Anatomy of a Design Thinking Lesson
I started off our design thinking exploration this school year with a Grade 2-8 introductory lesson.
I did the classic straw tower challenge that’s par for the course in any design thinking workshop. There are other variations out there – spaghetti, marshmallows (not recommended). It’s an easily set-up activity and thoroughly engaging for students from elementary school through to middle school.
I decided to film one of the lessons so I could reflect on the design thinking process going forward.
Lessons learned and moving forward
It was a little bit of a stretch to incorporate the “Empathy” stage of design thinking but imagining the poor life of a tennis ball got the students laughing and making sure the tennis ball could rest easy on their tower.
As I move forward I’ve become more aware of the time spent on brainstorming, designing and redesigning, and testing. As this was a time constrained one-off lesson those stages were definitely present (albeit fleetingly) but with larger projects (we are currently in a one month project with Grade 4) there is more time for students to figure out why and how these redesigns are taking place.
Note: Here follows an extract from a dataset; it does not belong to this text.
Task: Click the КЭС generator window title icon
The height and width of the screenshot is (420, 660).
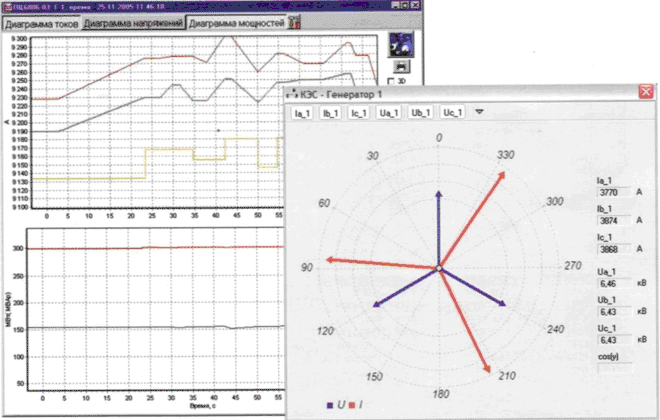Action: click(x=291, y=93)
Design thinking is a framework. A lot of projects go through this process naturally. As an educator, using the design thinking framework is a way to structure design with an empathetic core (in this day and age taking into account the feelings and needs of other people is only a good thing). With our Grade 4 project, which I will write about when complete, we wanted our students to create outside sculptures for our school. We asked why is that important for our school? Why is it important for visitors? And why is it important for students and teachers? Getting the students to think about real purpose and creating for others (not for themselves) is key.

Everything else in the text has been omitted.